Wurtzel does not challenge any of these facts because he can not.

As for 90 percent of the contract language being in the current agreement, the WSWS Autoworker Newsletter never asserted it was not. Whether it is in the current agreement is cold comfort to workers and only underscores the fact that the UAW functions as “an agency of the corporations whose job is to increase the exploitation of workers and suppress their resistance to the dictates of big business.”

The WSWS Autoworker Newsletter is opposed to the UAW because it is an anti-worker organization masquerading as a “union.” Far from defending the jobs and living standards of workers, it is a multibillion dollar business—with a substantial ownership stake in GM and other automakers—that has a direct financial interest in extracting ever greater profits out of the hides of the workers it claims to represent.

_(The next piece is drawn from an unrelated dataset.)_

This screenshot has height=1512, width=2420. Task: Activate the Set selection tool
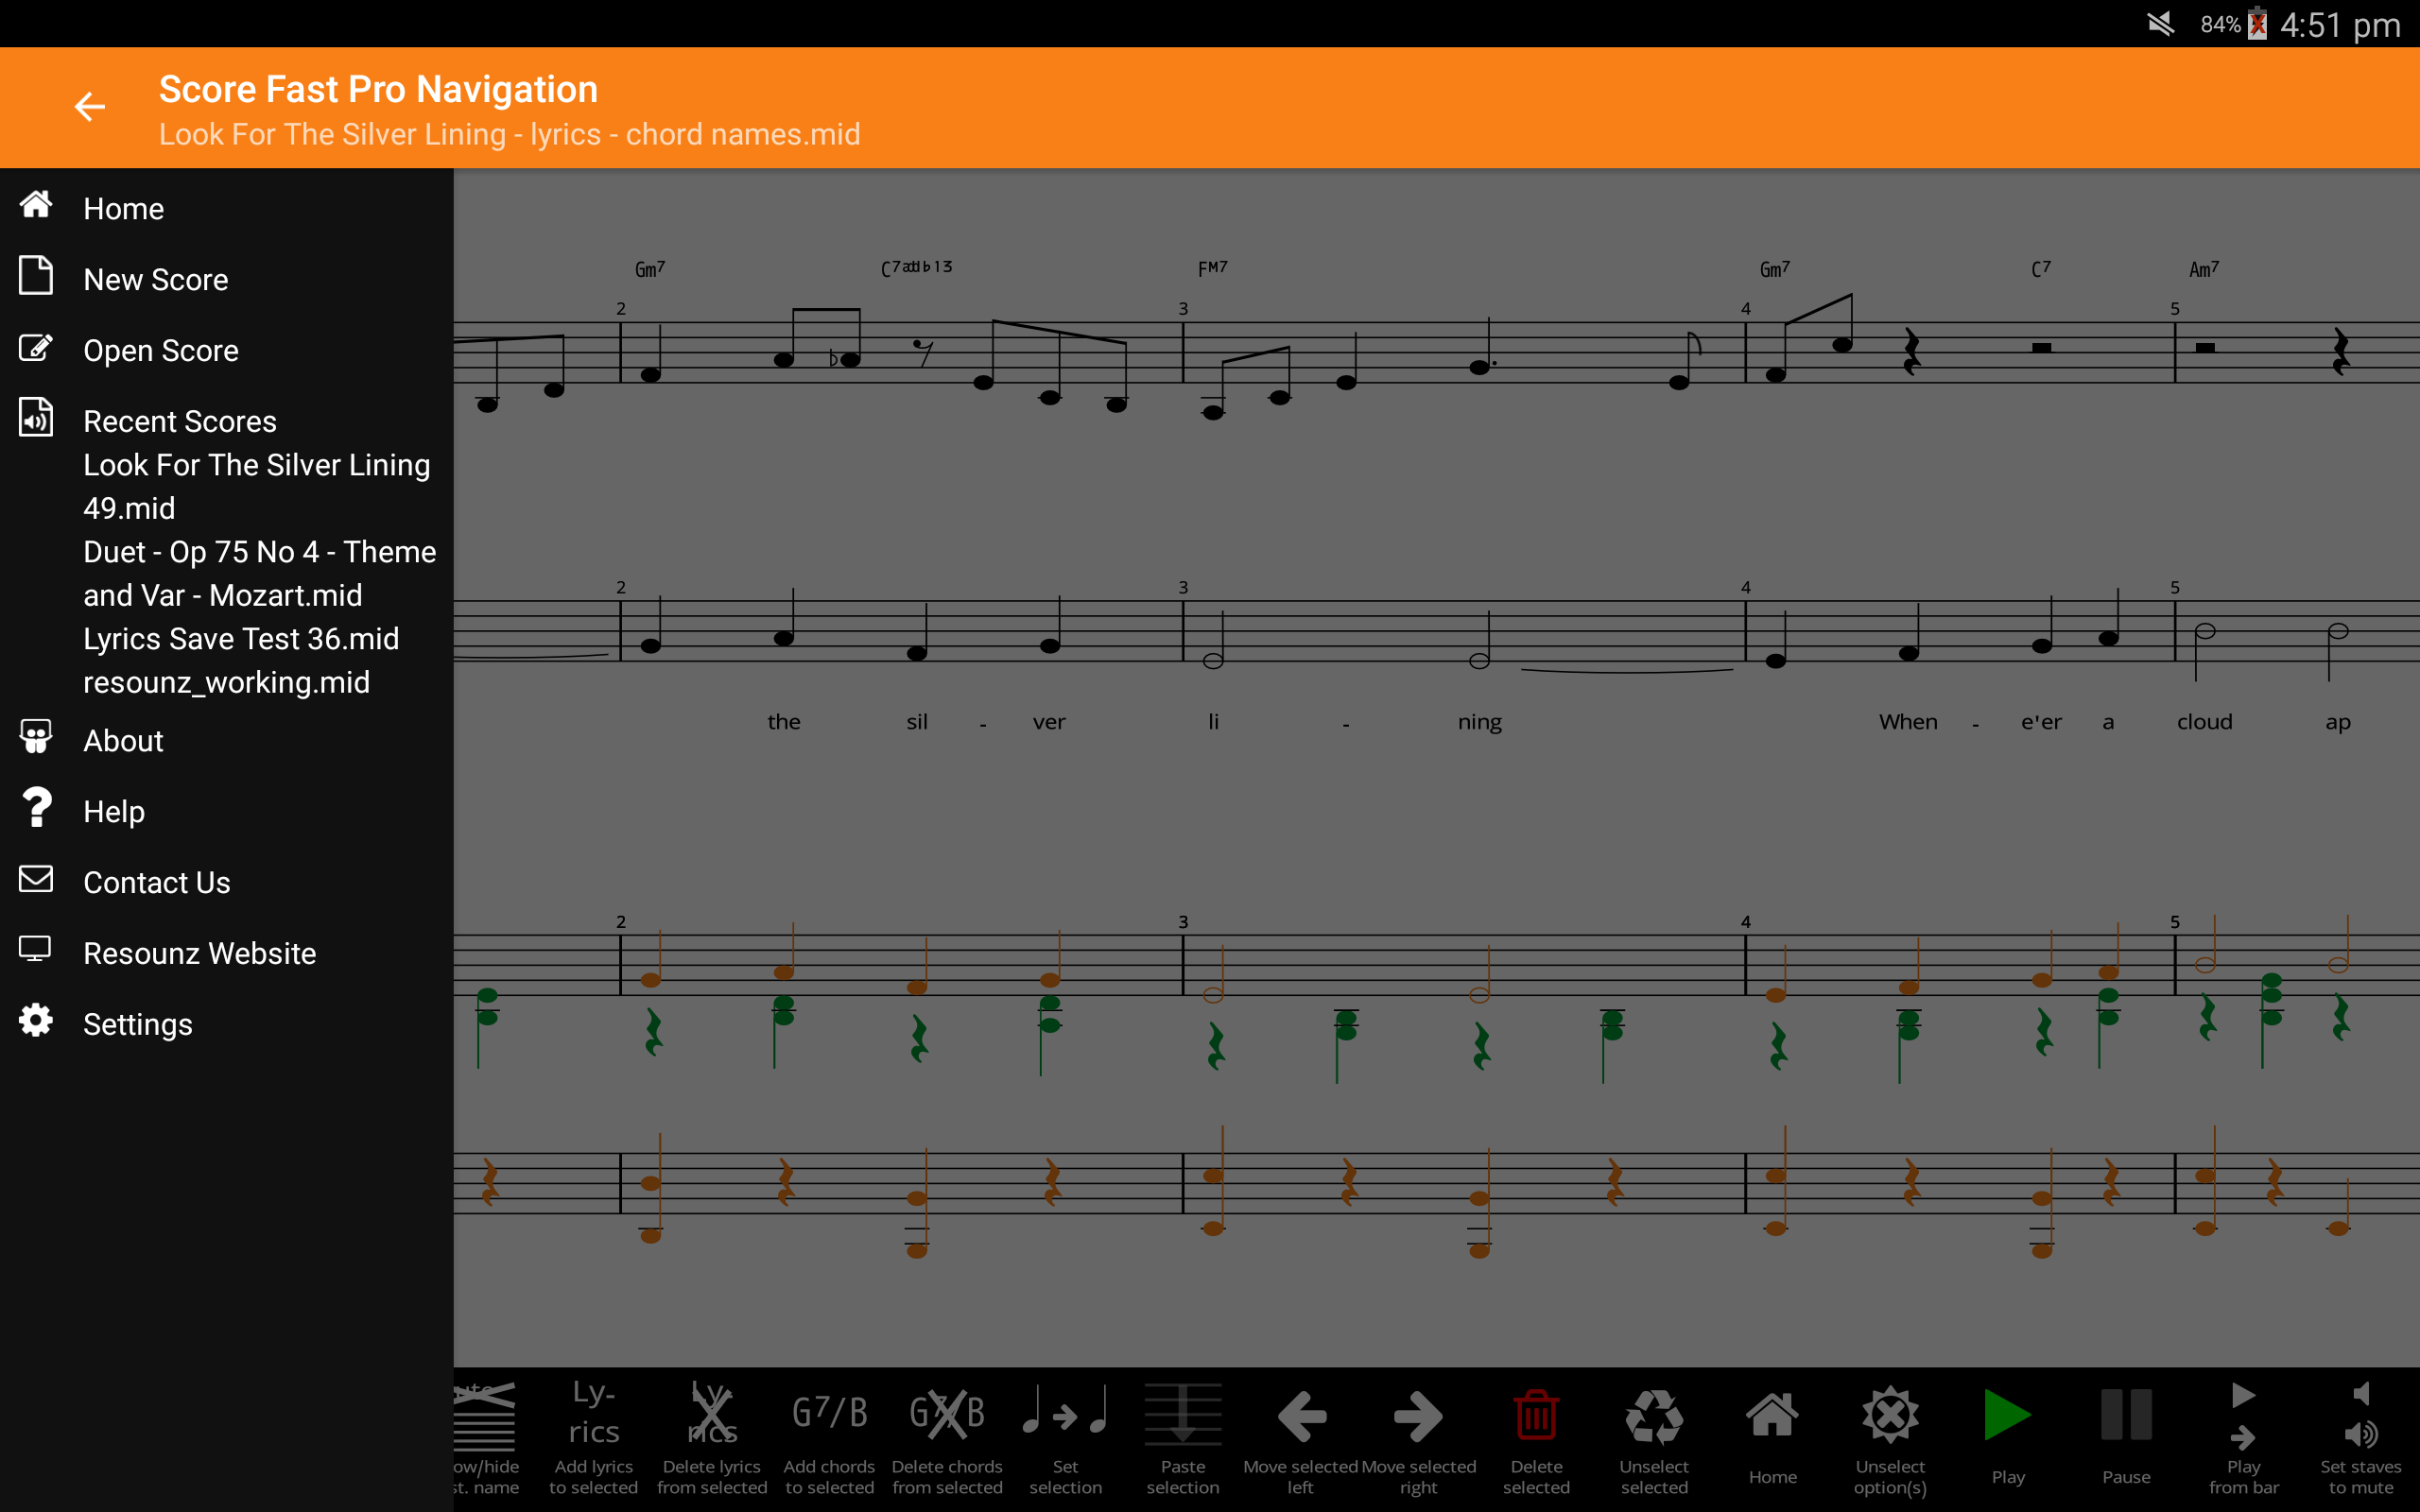1065,1435
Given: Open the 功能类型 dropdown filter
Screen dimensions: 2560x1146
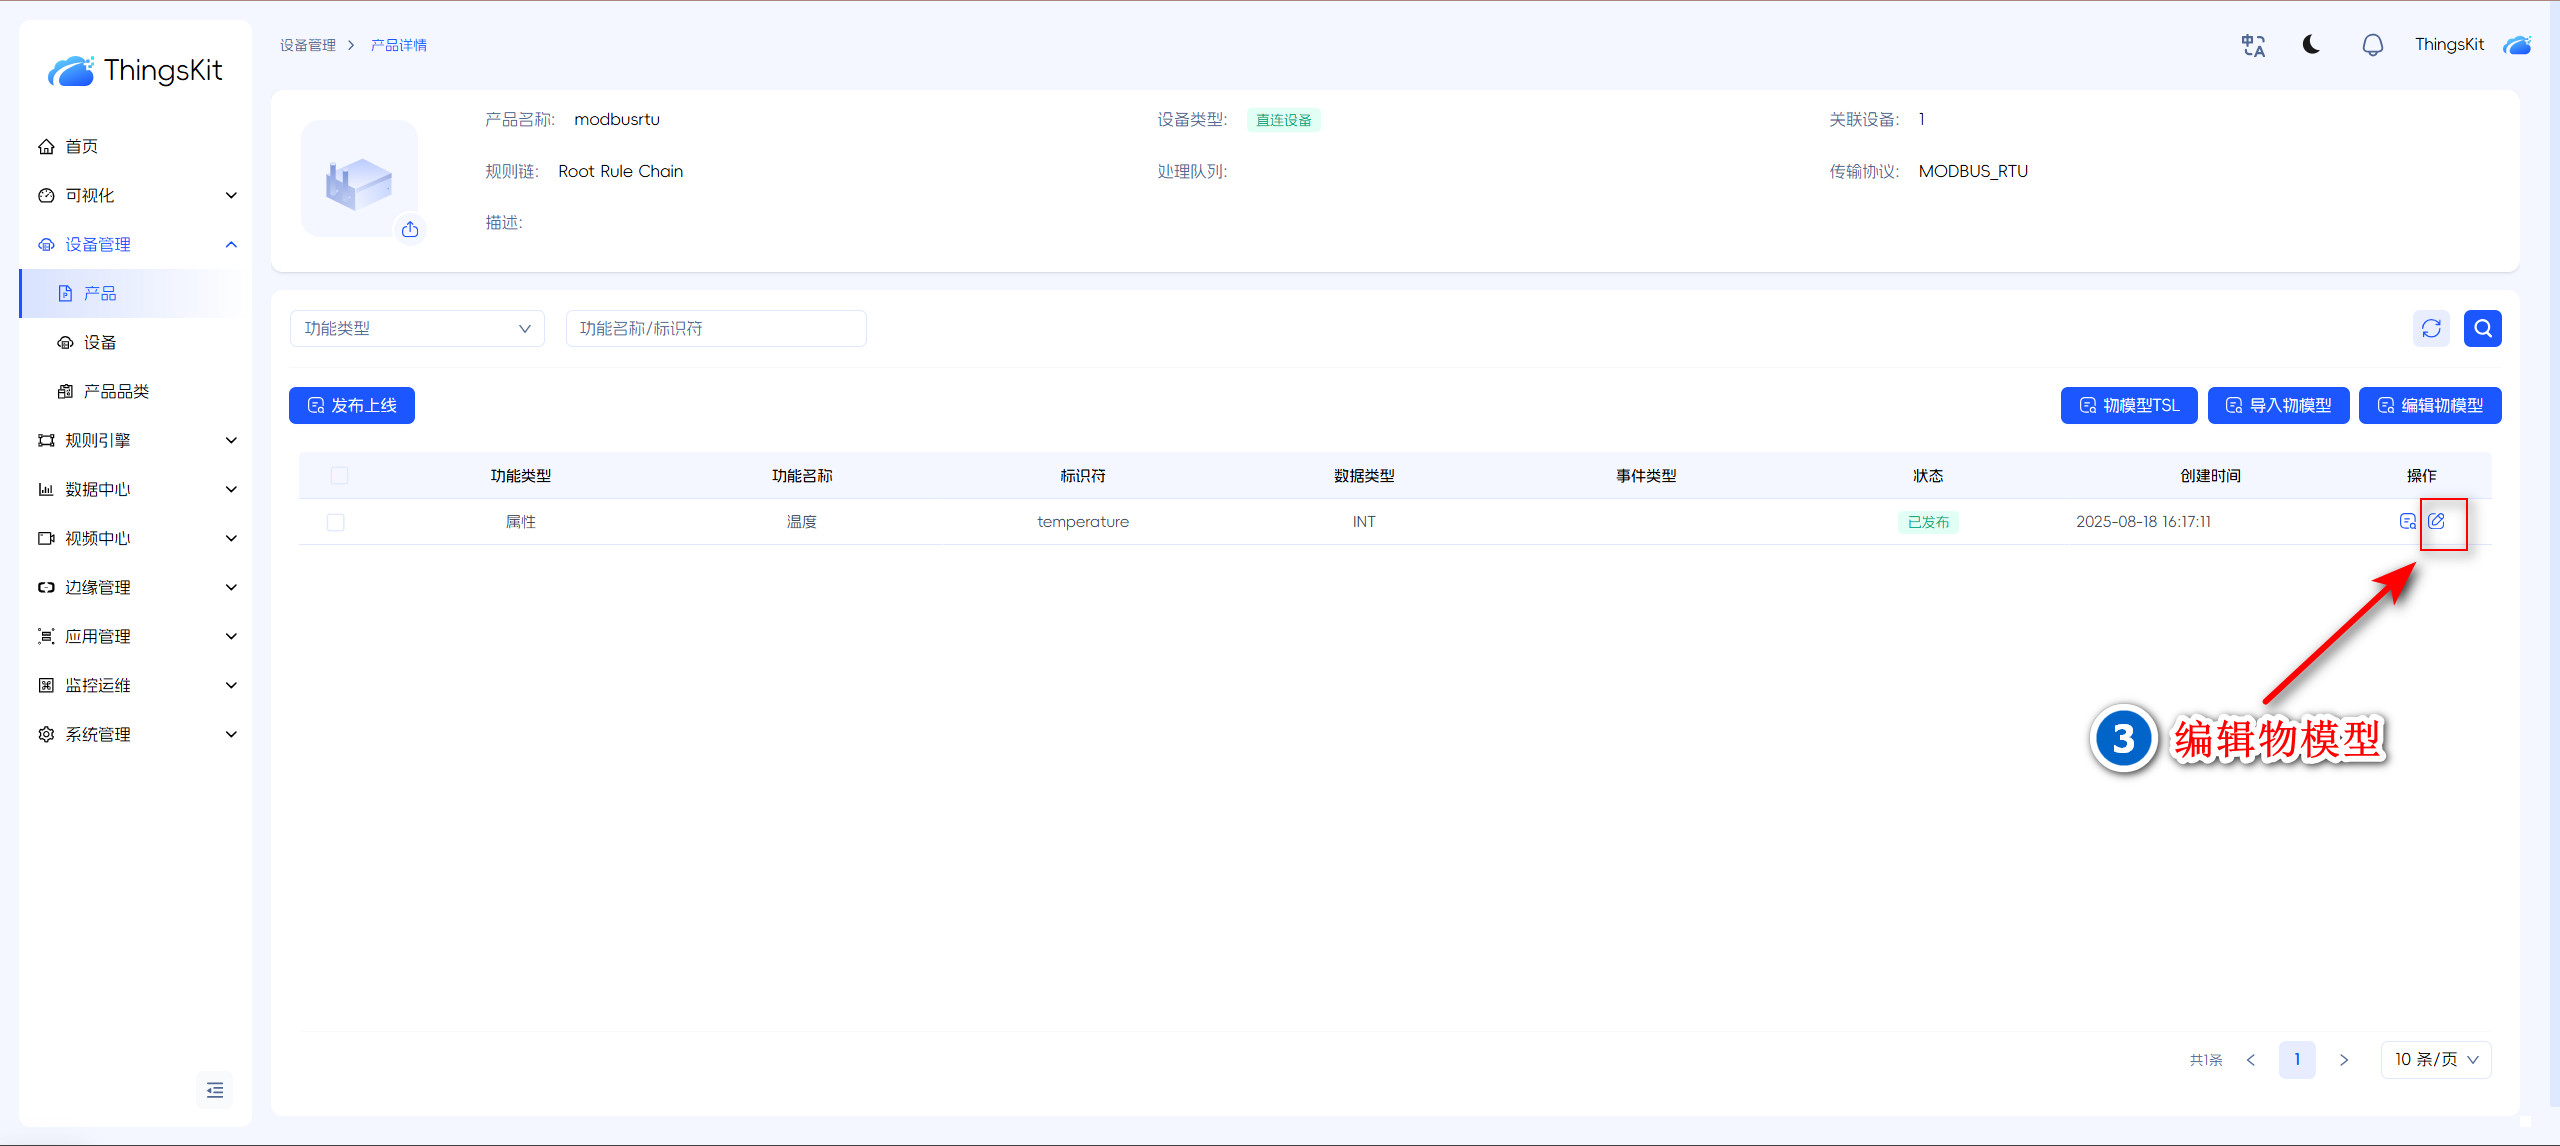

It long ago abandoned the basic functions associated with unions—shop floor protection, increasing the wages of workers or at least protecting against their diminution, conducting strikes—in favor of the corporatist doctrine of labor-management unity.

The 2015 contract talks began with the infamous hug between UAW President Dennis Williams and Fiat Chrysler boss Sergio Marchionne who boasted of the “alignment of interests” between the UAW and the company. It was followed by a three-month war by the UAW, not against the auto companies, but against the rank-and-file. This consisted of a campaign of lies, threats and outright fraud, culminating in ballot stuffing at Ford to get the contract passed by 51 percent.

While UAW leaders claimed these were “the richest contracts” ever negotiated, they turned out to be among the cheapest for the auto bosses and Wall Street, with “all-in” costs averaging less than 1.5 percent annually, or less than the rate of inflation. The UAW is now trying to pull the same thing off at Nexteer.

In order to defend the UAW, Wurtzel has to attack the WSWS Autoworker Newsletter, which tells workers the truth.

Sooner rather than later the opposition of workers will take organizational form, which the Newsletter has long advocated, through the formation of new organizations, including rank-and-file factory committees, democratically elected and answerable to the workers themselves, to unite autoworkers in a fight against the corporations and its agents in the UAW.